Mpume Nyawose, a vendor who had a stall at the park, said those who were at the park were there to support Zuma.
"He is a multi-scarred bull. They'll always throw cases at him but we will never stop supporting him," said the Pietermaritzburg resident.
'We can't police people'
Carl Niehaus, spokesperson for the uMkhonto weSizwe Military Veterans' Association, told News24 at the vigil that people could wear and sell what they wanted.
"We can't really try to prescribe to people what they can sell at the vigil and also we can't prescribe or police what people will be wearing when they arrive tomorrow (Friday)."
However, Niehaus said, he personally accepted the ruling of the ANC NEC that party members could support Zuma as individuals and as organisations that are not directly under the control of the ANC.

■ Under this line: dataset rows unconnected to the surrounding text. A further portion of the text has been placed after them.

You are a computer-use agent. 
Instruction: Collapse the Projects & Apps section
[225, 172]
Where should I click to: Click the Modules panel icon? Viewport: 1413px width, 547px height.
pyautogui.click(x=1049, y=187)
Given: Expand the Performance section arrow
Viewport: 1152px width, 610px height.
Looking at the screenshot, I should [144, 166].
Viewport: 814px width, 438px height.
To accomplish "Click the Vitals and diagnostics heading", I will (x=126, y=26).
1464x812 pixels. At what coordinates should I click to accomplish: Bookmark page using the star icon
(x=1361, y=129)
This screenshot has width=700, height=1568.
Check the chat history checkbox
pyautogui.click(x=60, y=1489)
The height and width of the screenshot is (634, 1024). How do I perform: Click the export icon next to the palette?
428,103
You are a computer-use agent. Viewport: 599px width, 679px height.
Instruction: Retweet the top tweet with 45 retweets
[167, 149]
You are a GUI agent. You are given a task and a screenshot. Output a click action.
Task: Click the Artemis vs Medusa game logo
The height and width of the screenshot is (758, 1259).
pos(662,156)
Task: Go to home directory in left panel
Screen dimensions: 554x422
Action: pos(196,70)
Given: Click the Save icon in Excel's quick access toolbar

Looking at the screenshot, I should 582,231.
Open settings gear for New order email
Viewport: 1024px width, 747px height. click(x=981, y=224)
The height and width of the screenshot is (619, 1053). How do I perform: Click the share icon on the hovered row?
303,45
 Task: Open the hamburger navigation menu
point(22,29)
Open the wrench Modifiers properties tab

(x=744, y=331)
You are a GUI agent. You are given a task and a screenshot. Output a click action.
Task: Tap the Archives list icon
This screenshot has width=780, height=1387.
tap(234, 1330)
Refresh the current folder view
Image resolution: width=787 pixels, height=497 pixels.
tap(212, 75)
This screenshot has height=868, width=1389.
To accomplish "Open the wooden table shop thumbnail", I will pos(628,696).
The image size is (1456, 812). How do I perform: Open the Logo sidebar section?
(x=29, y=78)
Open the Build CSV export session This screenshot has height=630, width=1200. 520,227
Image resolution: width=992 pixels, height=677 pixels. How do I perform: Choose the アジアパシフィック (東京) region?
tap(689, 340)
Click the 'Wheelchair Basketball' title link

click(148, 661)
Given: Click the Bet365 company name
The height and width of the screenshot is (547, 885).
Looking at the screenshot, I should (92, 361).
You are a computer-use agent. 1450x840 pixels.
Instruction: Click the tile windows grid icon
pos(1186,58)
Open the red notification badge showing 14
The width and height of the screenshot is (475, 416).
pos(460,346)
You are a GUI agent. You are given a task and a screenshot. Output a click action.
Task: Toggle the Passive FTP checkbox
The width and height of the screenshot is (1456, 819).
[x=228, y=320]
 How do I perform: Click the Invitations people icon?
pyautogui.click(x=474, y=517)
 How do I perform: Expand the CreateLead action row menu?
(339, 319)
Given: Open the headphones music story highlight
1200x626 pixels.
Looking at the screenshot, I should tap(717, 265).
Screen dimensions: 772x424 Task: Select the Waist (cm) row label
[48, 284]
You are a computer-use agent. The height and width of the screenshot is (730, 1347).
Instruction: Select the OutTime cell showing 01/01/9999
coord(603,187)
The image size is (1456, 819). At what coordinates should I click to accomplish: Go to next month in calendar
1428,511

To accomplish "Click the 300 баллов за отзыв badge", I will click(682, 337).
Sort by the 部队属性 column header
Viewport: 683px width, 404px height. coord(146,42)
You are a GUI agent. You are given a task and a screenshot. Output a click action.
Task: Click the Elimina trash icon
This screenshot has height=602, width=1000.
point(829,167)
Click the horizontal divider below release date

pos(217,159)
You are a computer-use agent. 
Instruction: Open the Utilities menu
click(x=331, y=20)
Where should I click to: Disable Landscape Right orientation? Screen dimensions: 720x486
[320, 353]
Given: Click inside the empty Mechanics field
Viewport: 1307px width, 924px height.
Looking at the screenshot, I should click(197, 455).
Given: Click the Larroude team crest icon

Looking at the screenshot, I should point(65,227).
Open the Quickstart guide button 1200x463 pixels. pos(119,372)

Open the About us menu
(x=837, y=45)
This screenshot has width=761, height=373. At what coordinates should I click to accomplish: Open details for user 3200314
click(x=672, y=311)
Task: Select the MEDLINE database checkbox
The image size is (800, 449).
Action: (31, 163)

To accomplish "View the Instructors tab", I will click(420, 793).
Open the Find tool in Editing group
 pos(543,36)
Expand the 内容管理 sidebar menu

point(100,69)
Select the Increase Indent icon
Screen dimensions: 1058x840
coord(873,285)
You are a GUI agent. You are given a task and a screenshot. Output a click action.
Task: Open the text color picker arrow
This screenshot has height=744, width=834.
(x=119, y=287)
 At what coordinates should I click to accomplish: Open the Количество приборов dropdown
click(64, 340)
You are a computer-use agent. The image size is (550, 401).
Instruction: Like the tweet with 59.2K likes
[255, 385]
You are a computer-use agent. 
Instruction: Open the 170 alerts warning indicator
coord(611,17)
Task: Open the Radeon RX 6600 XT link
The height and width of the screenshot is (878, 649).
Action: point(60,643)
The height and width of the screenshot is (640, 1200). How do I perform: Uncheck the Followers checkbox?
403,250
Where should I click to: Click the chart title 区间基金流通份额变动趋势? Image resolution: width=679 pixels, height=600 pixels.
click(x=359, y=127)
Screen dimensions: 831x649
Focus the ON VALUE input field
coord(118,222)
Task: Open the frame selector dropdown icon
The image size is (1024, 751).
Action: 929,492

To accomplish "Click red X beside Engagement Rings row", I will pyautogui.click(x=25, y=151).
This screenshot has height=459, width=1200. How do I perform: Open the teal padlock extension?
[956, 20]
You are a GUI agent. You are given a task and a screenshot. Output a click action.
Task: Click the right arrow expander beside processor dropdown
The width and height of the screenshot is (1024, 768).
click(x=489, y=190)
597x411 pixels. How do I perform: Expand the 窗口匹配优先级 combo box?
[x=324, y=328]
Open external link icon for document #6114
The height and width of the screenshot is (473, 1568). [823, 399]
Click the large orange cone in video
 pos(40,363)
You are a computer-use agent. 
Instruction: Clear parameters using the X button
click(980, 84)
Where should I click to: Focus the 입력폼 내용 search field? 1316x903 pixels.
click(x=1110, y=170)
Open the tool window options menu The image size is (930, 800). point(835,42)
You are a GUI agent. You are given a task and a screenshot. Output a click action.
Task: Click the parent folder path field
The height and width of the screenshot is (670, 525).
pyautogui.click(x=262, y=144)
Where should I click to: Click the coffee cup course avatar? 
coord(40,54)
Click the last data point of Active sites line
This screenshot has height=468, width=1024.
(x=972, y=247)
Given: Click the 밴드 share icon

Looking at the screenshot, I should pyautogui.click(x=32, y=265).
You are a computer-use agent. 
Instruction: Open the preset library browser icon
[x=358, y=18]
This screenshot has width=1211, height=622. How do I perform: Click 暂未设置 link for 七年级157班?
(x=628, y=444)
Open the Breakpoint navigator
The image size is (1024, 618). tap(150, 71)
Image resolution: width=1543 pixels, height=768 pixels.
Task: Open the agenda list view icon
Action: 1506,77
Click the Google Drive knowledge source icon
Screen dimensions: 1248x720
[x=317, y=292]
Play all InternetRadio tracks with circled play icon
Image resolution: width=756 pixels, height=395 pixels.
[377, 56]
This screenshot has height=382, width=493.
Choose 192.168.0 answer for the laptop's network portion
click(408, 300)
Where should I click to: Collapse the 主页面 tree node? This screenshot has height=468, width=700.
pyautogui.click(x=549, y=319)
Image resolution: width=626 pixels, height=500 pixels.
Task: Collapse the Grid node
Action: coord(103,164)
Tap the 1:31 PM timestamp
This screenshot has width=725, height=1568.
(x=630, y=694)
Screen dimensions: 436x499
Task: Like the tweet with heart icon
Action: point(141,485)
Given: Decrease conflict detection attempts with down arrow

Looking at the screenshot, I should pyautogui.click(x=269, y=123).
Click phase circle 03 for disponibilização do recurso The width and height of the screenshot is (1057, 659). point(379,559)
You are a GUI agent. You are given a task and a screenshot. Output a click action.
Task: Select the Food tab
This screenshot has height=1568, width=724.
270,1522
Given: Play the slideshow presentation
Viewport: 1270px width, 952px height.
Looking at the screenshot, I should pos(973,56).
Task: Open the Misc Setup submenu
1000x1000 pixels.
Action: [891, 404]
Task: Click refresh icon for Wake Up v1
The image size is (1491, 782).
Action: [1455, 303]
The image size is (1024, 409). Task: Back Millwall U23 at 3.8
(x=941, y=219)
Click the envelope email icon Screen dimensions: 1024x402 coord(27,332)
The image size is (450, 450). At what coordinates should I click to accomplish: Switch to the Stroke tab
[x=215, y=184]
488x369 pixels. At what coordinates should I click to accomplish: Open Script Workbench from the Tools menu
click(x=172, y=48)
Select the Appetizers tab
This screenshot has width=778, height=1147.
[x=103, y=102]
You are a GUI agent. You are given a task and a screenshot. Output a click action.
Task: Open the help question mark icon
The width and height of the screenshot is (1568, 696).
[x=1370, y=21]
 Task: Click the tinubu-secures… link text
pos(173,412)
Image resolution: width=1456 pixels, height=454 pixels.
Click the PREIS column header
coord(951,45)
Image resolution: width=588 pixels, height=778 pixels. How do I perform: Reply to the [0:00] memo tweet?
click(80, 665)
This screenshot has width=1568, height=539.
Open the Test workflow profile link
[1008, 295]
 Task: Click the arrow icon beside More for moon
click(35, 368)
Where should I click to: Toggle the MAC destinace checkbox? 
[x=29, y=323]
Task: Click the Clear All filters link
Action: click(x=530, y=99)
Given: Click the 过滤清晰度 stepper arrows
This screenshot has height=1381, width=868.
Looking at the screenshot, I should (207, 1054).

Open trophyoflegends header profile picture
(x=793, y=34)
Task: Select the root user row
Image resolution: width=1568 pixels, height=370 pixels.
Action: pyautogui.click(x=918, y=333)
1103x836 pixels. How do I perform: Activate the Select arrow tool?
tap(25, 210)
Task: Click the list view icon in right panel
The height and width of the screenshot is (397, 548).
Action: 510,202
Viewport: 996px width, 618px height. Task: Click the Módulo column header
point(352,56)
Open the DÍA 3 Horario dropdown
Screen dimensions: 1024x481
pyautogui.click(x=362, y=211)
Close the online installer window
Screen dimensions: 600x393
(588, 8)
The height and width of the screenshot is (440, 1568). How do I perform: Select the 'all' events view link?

"I'm not wearing an ANC T-shirt tonight (Thursday), I'm wearing a T-shirt of the Inkululeko Foundation, which is an independent non-profit organisation that supports military veterans. I'm wearing specifically this T-shirt because comrade Zuma is a military veteran," he said.
He said Zuma made a huge contribution to the liberation struggle and was a commander of uMkhonto weSizwe.
Claims of a witch-hunt
"I'm here in my individual capacity also. When I was a political prisoner in the early 80s the first political leader from the ANC who came from exile that visited me from the ANC was comrade Jacob Zuma. He gave me incredibly strong support. Why should I not, as a fellow comrade, support him now when he is in a period of difficulty?
"I think it will be morally wrong of me not to do that especially in the light of the kind of friendship and comradeship that he had shown to me," he said.
Earlier, Zuma's son Edward Zuma said he believed that there was a witch-hunt against his father.
Edward is part of a group of organisations calling themselves the "Defenders of Radical Economic Transformation" which organised a march from the Durban University of Technology's Steve Biko campus to Albert Park.
Edward told reporters that people "correctly" believed in his father's innocence.
"They are justified in the manner they are gathering as we all believe that there's a witch-hunt against the former president and it is from all corners and all levels," he said.
More than 200 buses expected
When asked how his father was feeling ahead of his court appearance, Edward said: "I would want to believe that as an innocent man, he is definitely not worried though I've not spoken to him for some time."
One of the vigil organisers Bishop Vusi Dube has announced that they were still expecting 17 buses to arrive at the vigil. He said they expected about 200 buses to arrive on Friday.
The charges against Zuma were dropped in 2009; however, embattled National Prosecuting Authority boss Shaun Abrahams announced on March 16 that they would prosecute the former president.
He said Zuma would be prosecuted for one count of racketeering, two counts of corruption, one count of money laundering and 12 counts of fraud.
Abrahams said he was of the view that there were reasonable prospects of a successful prosecution of Zuma.
The charges were withdrawn just before Zuma was sworn in for his first term as president of the country.
Arms deal manufacturer Thint is expected to appear alongside Zuma.